Best college professor

When I was a child, I was on top of the world in the writing field. That might be because, to me, I was the only writer that I knew. I edited my own work, which turned out to be me rewriting everything I already wrote. No one could beat me.

My friends and family all smiled at my written work. They may not have understood where the stories came from, but they loved them nevertheless. For the most part, they encouraged me. They never said to stop writing or that I couldn’t become published.

College hit after that.

In English classes, we turned our desks to face each other in a circle. We sat there, exposed while discussing different works from published writers and ourselves. For the first few days, we were awkward about it like the awkward writers we were. We avoided eye contact and pretended something interesting sat on top of our desks.

I didn’t belong there. I glanced around at all the juniors and seniors around the room with shaking eyes. Some of them were sophomores, sure, but I was at least about two years younger than all of them. I was so nervous that my feet didn’t even touch the floor until the class was almost over. They hanged onto each other to stop myself from shaking.

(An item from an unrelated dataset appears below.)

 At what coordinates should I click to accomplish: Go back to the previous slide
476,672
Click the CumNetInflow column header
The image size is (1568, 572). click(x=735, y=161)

“Since this is a writing class and I’m sure not all of you wrote over the Christmas break, let’s do a short writing exercise,” my college professor said in a loud voice one time. Her voice echoed off the walls, leaving us no room to hide from her words. “It’s going to be a free write. Write about whatever you want for five minutes. I’ll let you get out your pens and paper first though.”

To this day, I couldn’t tell you what I wrote about. Fiction? Always. Fantasy? Maybe. Emotions were spinning inside of me, but I don’t remember which ones. Scared? Maybe. Intimidated? Always. I knew I could write well, but I wasn’t sure how well anymore with all these other writers around.

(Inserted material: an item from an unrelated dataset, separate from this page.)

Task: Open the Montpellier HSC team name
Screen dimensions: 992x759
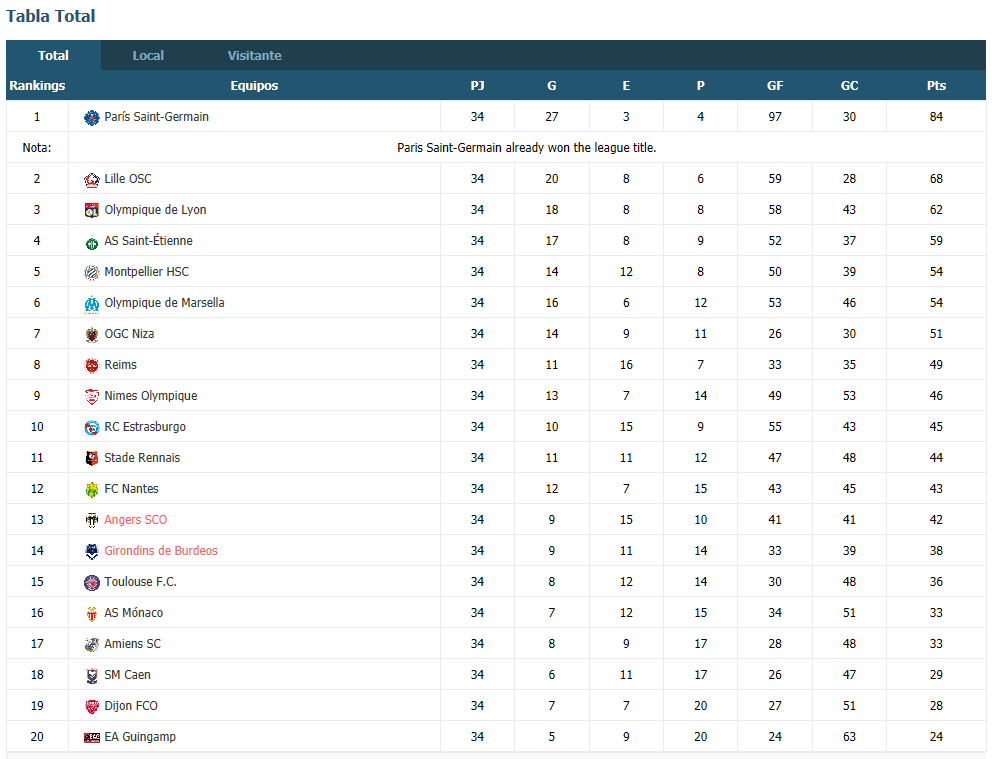Action: pyautogui.click(x=146, y=272)
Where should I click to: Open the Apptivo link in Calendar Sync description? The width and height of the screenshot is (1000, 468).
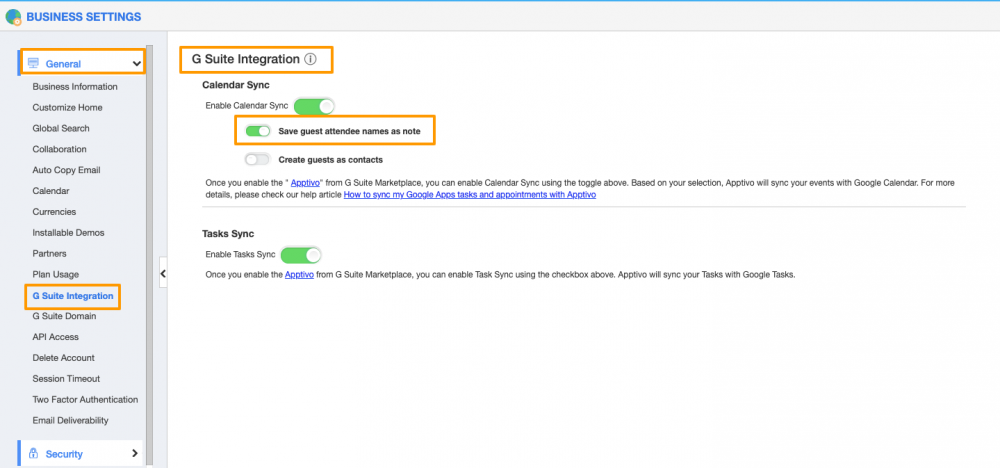click(305, 183)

We got the choice of sharing our work after the exercise was over. A few of us did. One boy, who slouched in his chair except when he leaned over his desk to read his work, stuttered his poetry words out. Another poet read her lyrical story. One or two read the beginning of their fiction adventures. My shoulders relaxed a bit as I realized no one wrote non-fiction even though we were sitting in a non-fiction classroom.

But all their works made me feel as if I was the dirt to their flower. I was happy for them, but there was no competition. Of course, they had to be better than me. They had years of experience. Some had workshops before whereas I’ve never had another dedicated writer to share my work with.

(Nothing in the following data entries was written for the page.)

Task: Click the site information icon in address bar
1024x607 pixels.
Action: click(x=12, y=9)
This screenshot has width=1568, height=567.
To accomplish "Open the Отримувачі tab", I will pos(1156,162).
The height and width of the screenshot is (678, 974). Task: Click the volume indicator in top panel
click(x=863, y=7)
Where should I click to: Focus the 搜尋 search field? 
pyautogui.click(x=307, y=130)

I bit my lower lip as the class was dismissed. Some students bolted out the door, but I took my time. I stayed, half listening to some students introduce theirselves to our professor. I made mental notes of who each of them were. Next class, I’d learn more about them with more mental notes. I had to catch up.

My favorite word has been ‘courage’ for a while, but I always felt I didn’t have any. I always shut down with new experiences. I froze up every time. But, somehow, I unfroze when my professor asked if I was okay.

My writing exercise was still in my hands. “I’m actually a freshman. I noticed there was no other freshman here…” …in this junior level class… “I was wondering if you could read some of my work. See if I’m good enough.”

“Of course.” She took the paper without a smile. I’m not sure where her smile went. I wasn’t good with words. Words always tripped me up in my speech. I could’ve said that better for her and maybe she would’ve still smiled.

When people read my work, I was never sure what to do. Sometimes I tried to preoccupy myself with something around, which this time was my backpack. But it didn’t take long to put my backpack up or my headphones in. I finished those tasks too fast. I had nothing else to do but look out the dark windows or watch my professor’s reactions.

She nodded along a couple of times. Her face stayed blank for the most part, hidden.

“This is good,” she said, handing my paper back to me. “You don’t need to worry about being in this class. Obviously, you have the ambition to be here. You’ll do well here.”

My writing improved the most in that semester than in any other year I’ve ever written because of her motivation. She’s still the most encouraging teacher I’ve had ’til this day. In a world of subjective opinions to everything I create, she stood as my barrier. I’m grateful for that.